TASK GOAL »
Rewrite the records from the line that has "Jump to the" through the line that has "Image resolution: width=1568", putting "Overview" in place of "Summary" and changing nothing else.
━━ THE DATA ━━
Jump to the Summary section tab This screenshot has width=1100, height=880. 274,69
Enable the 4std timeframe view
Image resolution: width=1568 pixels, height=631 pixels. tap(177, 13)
━━━
━━ THE DATA ━━
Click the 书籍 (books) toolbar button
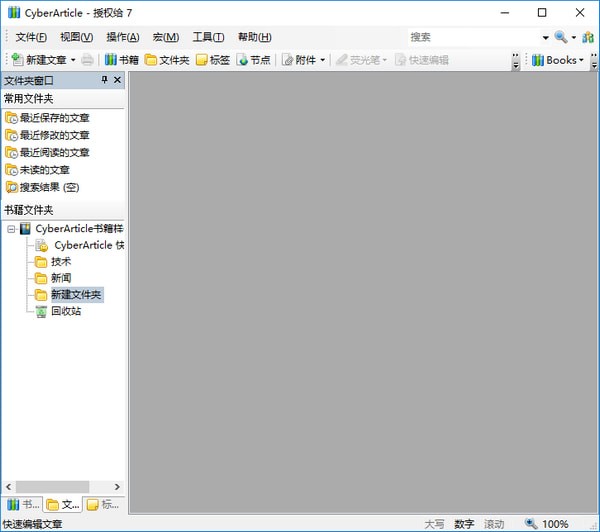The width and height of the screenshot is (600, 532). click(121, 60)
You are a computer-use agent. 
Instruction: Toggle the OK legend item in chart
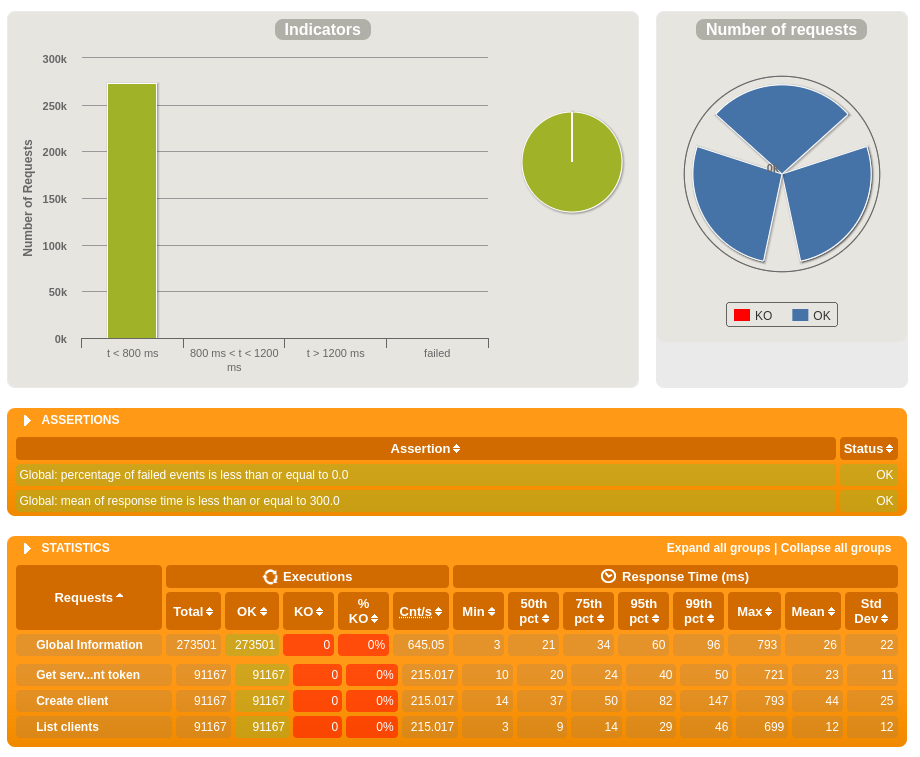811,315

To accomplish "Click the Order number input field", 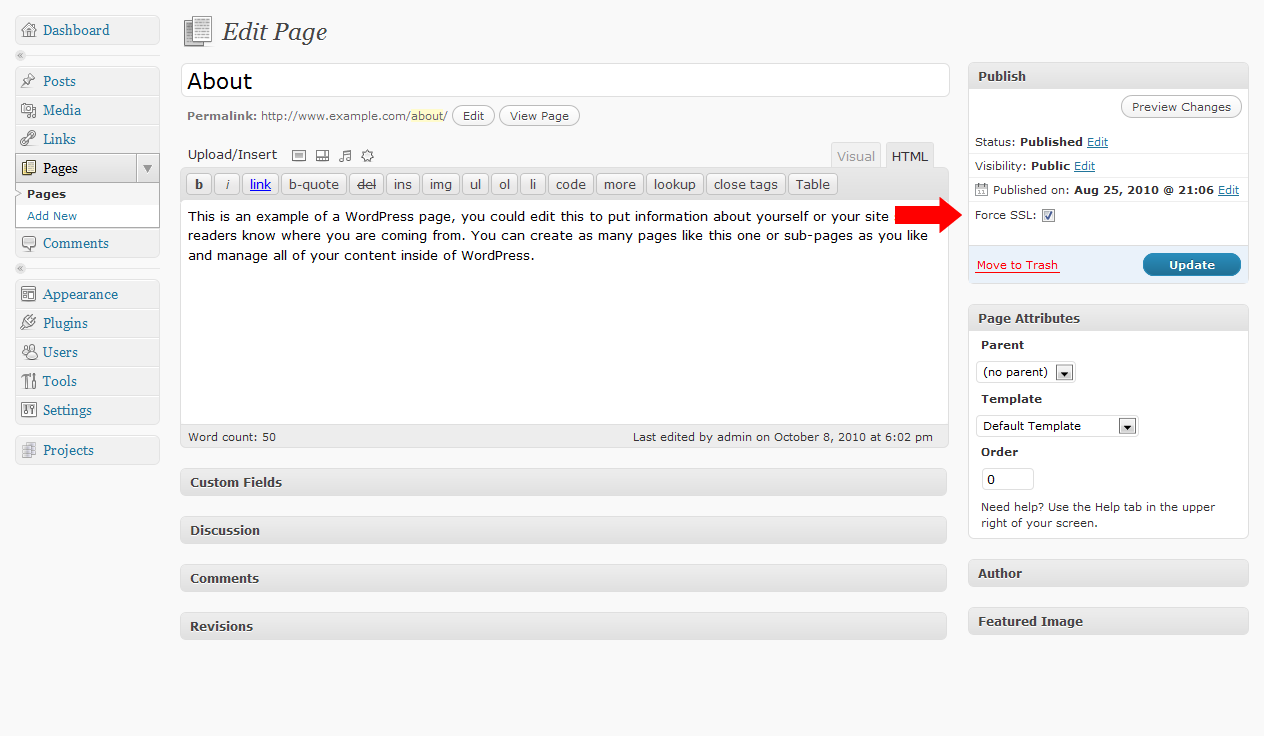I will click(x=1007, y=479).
━━━
EXPECTED ANSWER »
Jump to the Overview section tab This screenshot has width=1100, height=880. 274,69
Enable the 4std timeframe view
Image resolution: width=1568 pixels, height=631 pixels. tap(177, 13)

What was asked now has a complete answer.